§ **PASSAGE FOR REVIEW**
--- START ---
BIOLOGIC/DISEASE-MODIFYING ANTIRHEUMATIC DRUG (DMARD)
Remicade is a prescription medication approved by the U.S. Food and Drug Administration (FDA) to reduce signs and symptoms of active ankylosing spondylitis. Remicade may be referred to by its drug name, infliximab.
Remicade is an immunomodulator, or in other words, a drug that modulates the immune system. It is considered a biologic disease-modifying antirheumatic drug (DMARD). Remicade is a genetically engineered antibody, or protein used by the immune system to identify and neutralize substances. Remicade is believed to work by inhibiting tumor necrosis factor alpha (TNF-α), a chemical messenger involved in autoimmune attacks.
How do I take it?
After initial loading doses, Remicade is administered every six or eight weeks by intravenous infusion.
--- END ---
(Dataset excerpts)
--- START ---
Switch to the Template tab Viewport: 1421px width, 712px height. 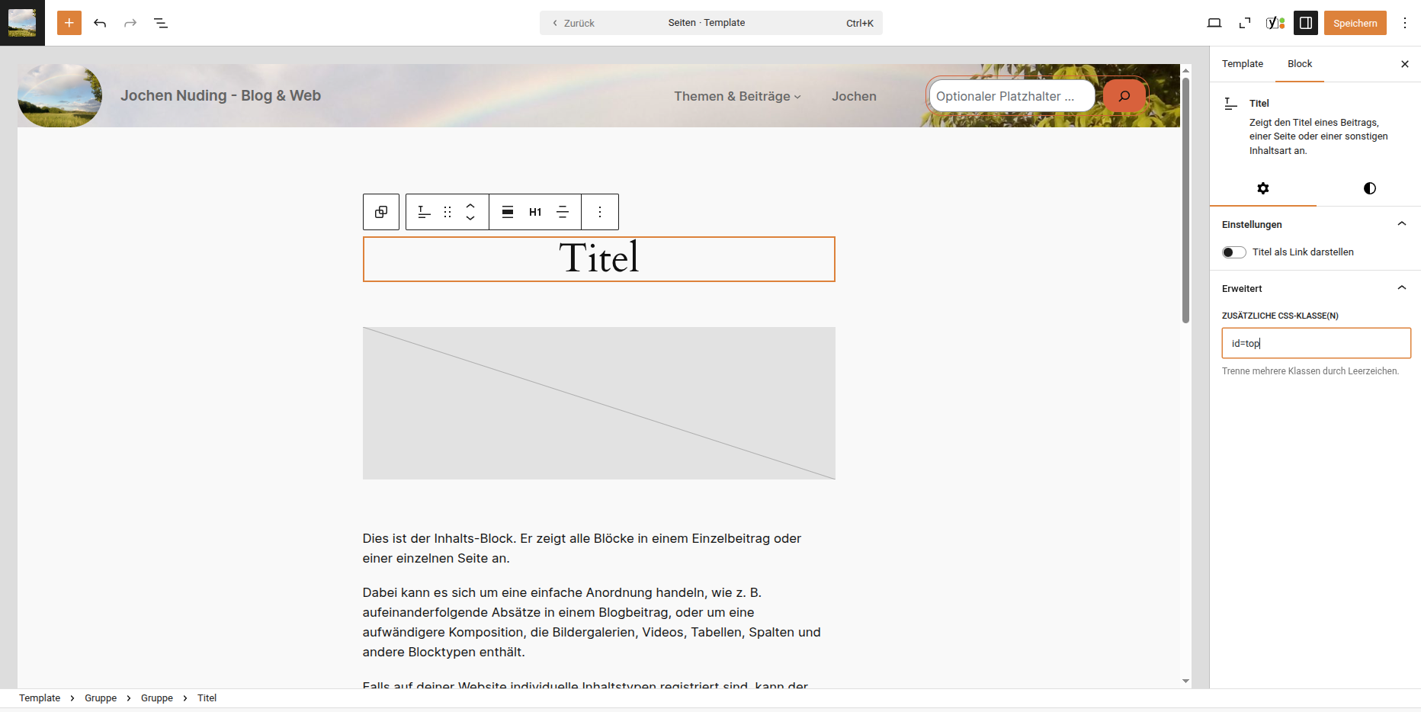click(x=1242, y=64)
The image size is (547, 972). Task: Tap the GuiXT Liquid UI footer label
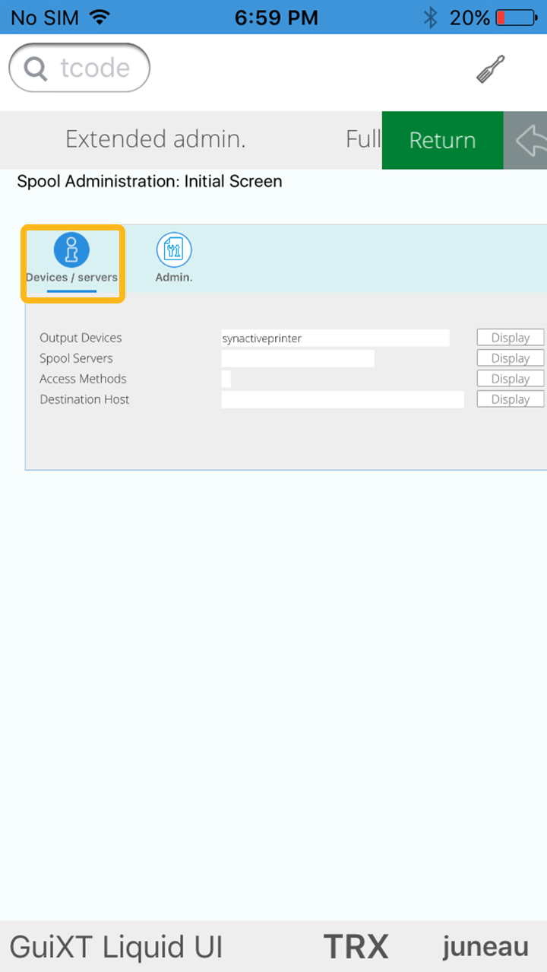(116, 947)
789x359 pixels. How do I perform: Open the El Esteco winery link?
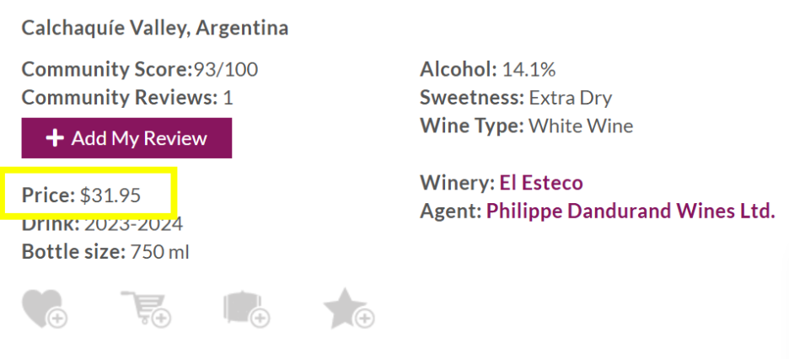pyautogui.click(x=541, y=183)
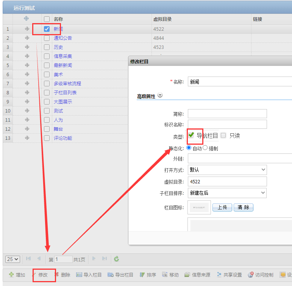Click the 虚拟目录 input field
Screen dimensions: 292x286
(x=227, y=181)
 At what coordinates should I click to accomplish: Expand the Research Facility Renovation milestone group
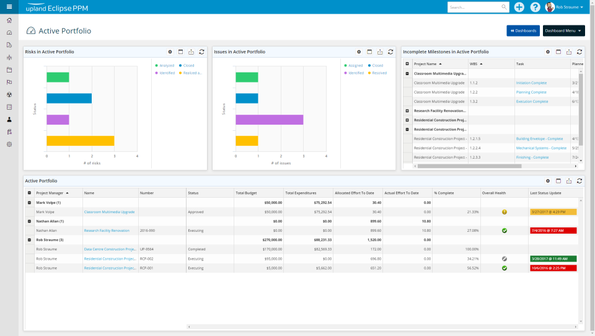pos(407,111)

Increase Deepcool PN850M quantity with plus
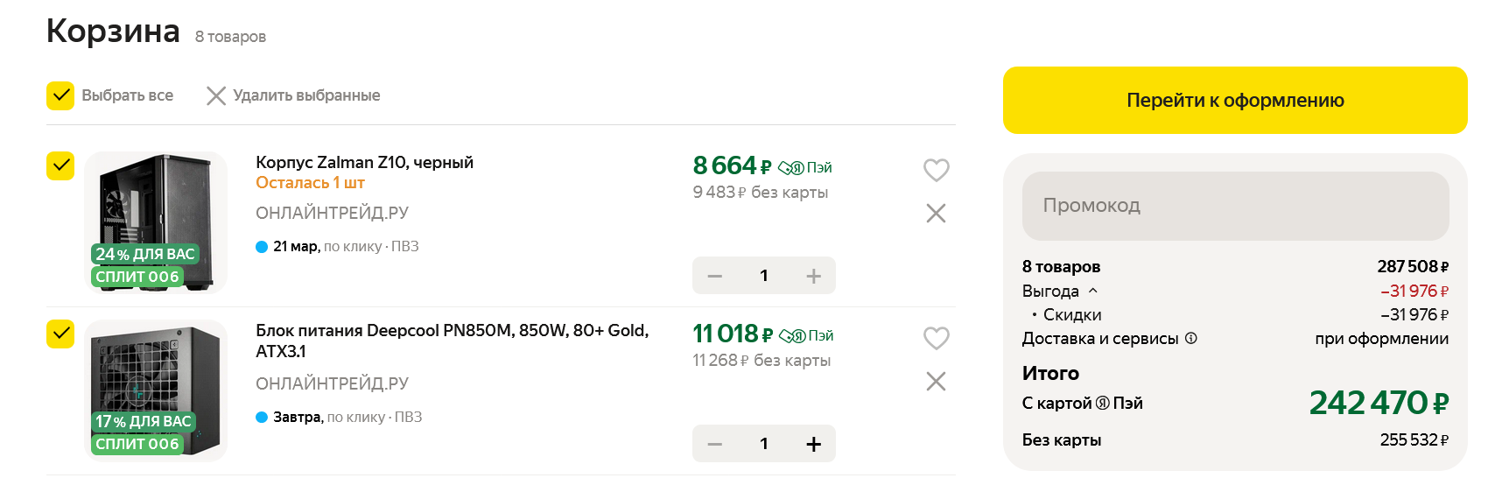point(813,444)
--- END ---
--- START ---
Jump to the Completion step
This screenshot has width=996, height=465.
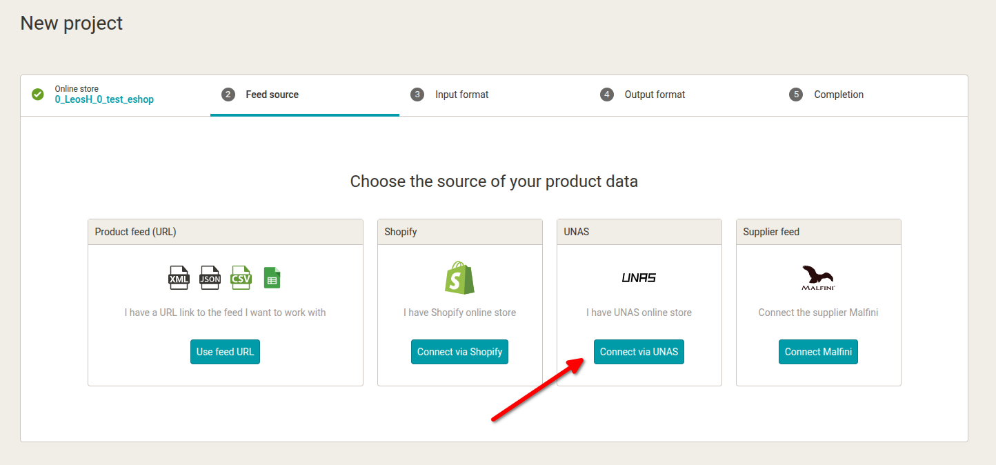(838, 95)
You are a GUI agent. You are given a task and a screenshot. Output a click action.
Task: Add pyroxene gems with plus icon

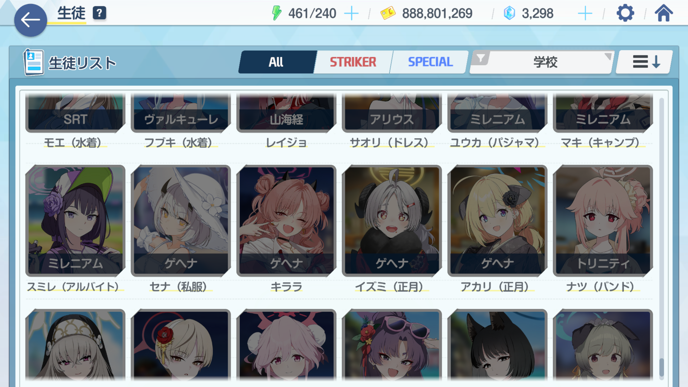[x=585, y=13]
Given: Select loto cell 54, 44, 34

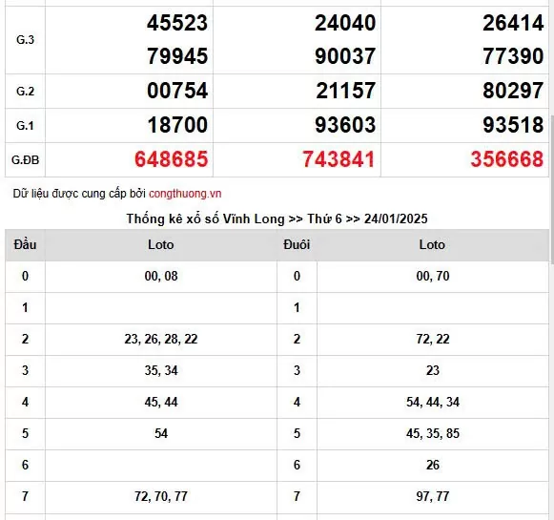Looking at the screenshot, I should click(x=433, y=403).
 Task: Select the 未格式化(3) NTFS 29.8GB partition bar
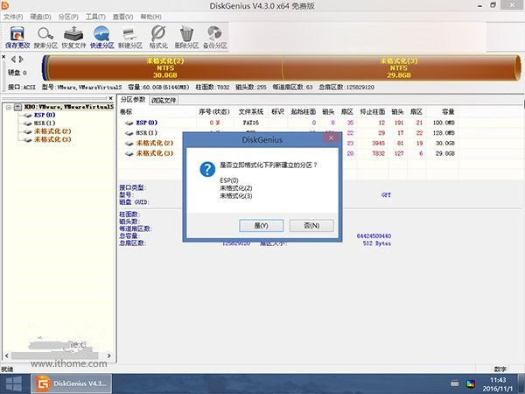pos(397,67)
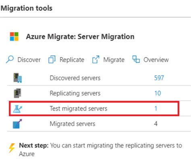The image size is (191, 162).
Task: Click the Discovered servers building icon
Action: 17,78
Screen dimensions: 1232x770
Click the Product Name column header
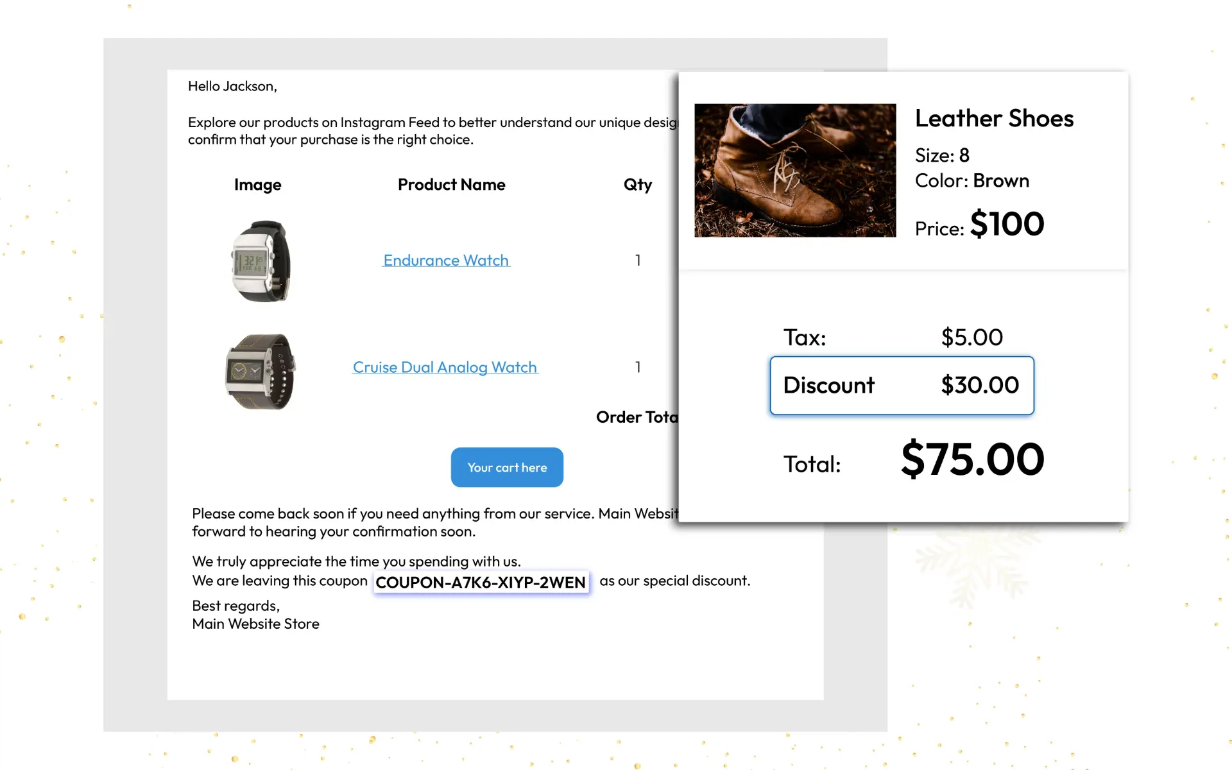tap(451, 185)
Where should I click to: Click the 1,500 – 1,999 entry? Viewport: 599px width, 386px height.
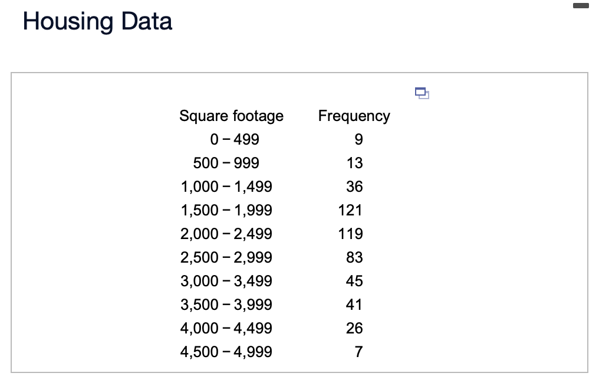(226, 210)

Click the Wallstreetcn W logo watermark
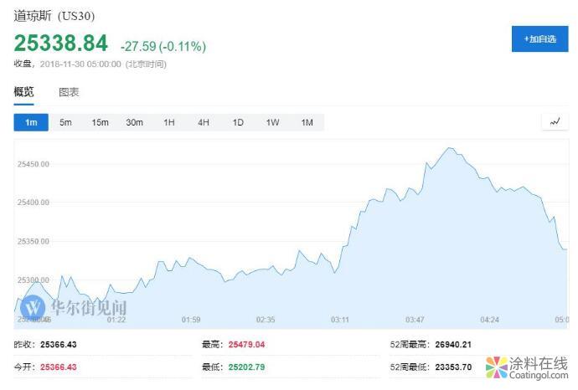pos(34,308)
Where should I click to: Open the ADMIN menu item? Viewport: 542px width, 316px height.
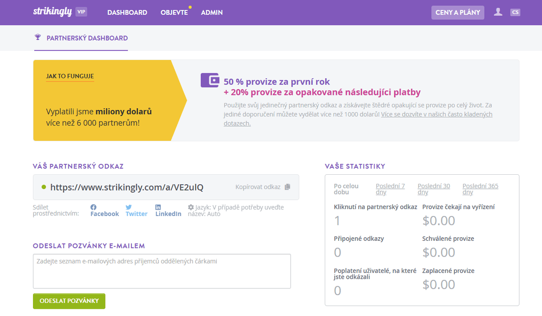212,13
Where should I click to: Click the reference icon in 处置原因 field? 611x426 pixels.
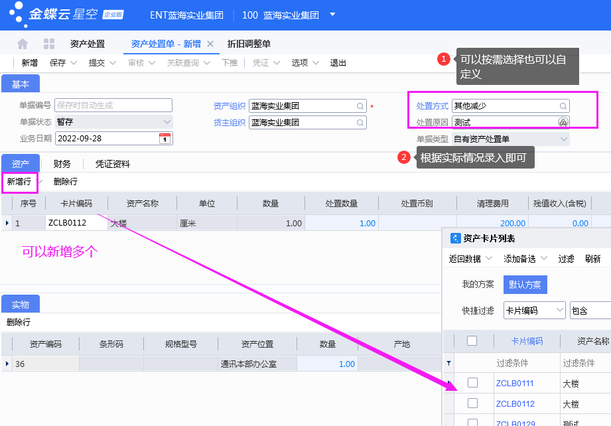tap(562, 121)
--- END ---
§ **PROMPT 1**
Set down the Remicade passage word for word, beginning at the words "BIOLOGIC/DISEASE-MODIFYING ANTIRHEUMATIC DRUG" and stopping after "by intravenous infusion.".
§ **PROMPT 2**
According to the Remicade passage, how often is the drug given after the initial loading doses?

§ **RESPONSE 1**
BIOLOGIC/DISEASE-MODIFYING ANTIRHEUMATIC DRUG (DMARD)
Remicade is a prescription medication approved by the U.S. Food and Drug Administration (FDA) to reduce signs and symptoms of active ankylosing spondylitis. Remicade may be referred to by its drug name, infliximab.
Remicade is an immunomodulator, or in other words, a drug that modulates the immune system. It is considered a biologic disease-modifying antirheumatic drug (DMARD). Remicade is a genetically engineered antibody, or protein used by the immune system to identify and neutralize substances. Remicade is believed to work by inhibiting tumor necrosis factor alpha (TNF-α), a chemical messenger involved in autoimmune attacks.
How do I take it?
After initial loading doses, Remicade is administered every six or eight weeks by intravenous infusion.

§ **RESPONSE 2**
Every six or eight weeks, by intravenous infusion.